First things first - I saw this on Tennessee Beach, just north of San Francisco (shoe for scale.) Any guesses what it is?
It's baleen, from the whale that washed up ten days before, a 35' gray. The fine tips felt like cat's whiskers, and as each column thickened toward the base it became like very hard thick polypropylene. There's hardly anything left except this and a few ribs and vertebrae with the barest covering of skin; a combination of the biologists who carted off some of it for necropsy, and birds and coyotes and whatever else gnawed on it for dinner. If the decomposition process is that fast, then it's amazing that Lewis and Clark saw a dead whale (
ekola in Chinook)
on the beach when they reached the Pacific - in a matter of days they would have missed it.
Probably the coolest
texture I've yet photographed. Bits of the rest of Ms. Whale was laying around the beach too.
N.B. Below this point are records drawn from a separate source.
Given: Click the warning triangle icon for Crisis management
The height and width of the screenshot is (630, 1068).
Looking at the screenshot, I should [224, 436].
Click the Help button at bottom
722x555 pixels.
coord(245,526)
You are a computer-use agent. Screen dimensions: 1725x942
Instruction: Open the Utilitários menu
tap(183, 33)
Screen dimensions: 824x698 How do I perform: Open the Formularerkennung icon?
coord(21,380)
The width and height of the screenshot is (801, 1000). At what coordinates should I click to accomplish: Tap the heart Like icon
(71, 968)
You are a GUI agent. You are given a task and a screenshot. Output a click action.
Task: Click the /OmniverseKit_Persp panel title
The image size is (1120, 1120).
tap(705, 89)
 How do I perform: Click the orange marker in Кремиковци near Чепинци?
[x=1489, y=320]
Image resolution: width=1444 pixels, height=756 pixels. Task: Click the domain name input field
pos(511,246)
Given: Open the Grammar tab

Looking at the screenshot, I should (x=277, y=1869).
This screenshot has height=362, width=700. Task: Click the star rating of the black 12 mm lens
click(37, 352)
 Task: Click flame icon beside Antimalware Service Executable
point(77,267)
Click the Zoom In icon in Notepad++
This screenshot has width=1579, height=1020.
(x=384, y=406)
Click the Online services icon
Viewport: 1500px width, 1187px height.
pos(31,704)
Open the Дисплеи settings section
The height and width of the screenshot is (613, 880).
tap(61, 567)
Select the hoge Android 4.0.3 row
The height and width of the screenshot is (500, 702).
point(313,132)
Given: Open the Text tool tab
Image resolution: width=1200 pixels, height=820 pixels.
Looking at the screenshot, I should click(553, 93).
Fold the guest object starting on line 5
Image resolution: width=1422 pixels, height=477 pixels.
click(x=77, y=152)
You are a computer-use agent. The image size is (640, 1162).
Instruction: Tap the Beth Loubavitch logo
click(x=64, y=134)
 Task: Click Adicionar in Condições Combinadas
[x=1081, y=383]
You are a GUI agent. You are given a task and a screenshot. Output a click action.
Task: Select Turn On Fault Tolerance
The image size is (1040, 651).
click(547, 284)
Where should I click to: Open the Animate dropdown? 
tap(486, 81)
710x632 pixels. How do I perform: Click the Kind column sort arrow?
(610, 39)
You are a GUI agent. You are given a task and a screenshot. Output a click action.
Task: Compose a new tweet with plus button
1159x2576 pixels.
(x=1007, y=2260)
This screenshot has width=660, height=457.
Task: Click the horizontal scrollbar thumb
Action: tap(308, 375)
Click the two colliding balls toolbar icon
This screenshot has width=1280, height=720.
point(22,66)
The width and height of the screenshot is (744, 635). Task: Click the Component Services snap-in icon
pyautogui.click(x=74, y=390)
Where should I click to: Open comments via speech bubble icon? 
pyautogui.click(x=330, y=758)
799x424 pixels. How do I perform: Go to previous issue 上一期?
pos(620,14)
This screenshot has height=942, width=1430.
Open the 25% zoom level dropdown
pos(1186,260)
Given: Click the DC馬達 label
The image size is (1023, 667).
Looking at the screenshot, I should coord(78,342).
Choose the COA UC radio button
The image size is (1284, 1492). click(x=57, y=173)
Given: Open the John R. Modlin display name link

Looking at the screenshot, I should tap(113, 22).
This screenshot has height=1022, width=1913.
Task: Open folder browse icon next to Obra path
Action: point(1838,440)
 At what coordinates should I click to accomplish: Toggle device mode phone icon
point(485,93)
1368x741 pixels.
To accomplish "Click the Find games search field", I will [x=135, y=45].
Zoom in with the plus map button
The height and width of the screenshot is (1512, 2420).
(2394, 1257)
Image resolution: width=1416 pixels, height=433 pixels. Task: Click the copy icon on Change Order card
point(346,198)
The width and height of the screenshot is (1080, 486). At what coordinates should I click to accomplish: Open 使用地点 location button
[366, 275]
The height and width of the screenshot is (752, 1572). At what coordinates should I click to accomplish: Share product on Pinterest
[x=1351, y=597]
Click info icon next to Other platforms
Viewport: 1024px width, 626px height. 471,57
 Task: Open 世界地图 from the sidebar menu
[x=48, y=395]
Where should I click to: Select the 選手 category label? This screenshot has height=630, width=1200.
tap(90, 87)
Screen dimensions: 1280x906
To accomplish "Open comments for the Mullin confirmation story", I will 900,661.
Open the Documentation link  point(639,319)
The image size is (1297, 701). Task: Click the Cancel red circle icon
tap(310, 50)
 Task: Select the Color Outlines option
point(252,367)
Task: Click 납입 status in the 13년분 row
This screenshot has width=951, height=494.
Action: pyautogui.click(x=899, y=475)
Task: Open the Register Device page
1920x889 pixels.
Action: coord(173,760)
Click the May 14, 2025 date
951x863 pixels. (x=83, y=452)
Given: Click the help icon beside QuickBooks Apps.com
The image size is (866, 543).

But there was more to the run than just a whale. It was warm, maybe 80 F, unusual for the coast, due to a big high pressure bubble over Norcal. In the skyline shot, you can see that Salesforce Tower is clearly the tallest building in San Francisco now. I'm really not okay with that. The City should be kept under glass in the exact condition it was during my roaring twenties. But never mind that! Enjoy the flowers and blue sky.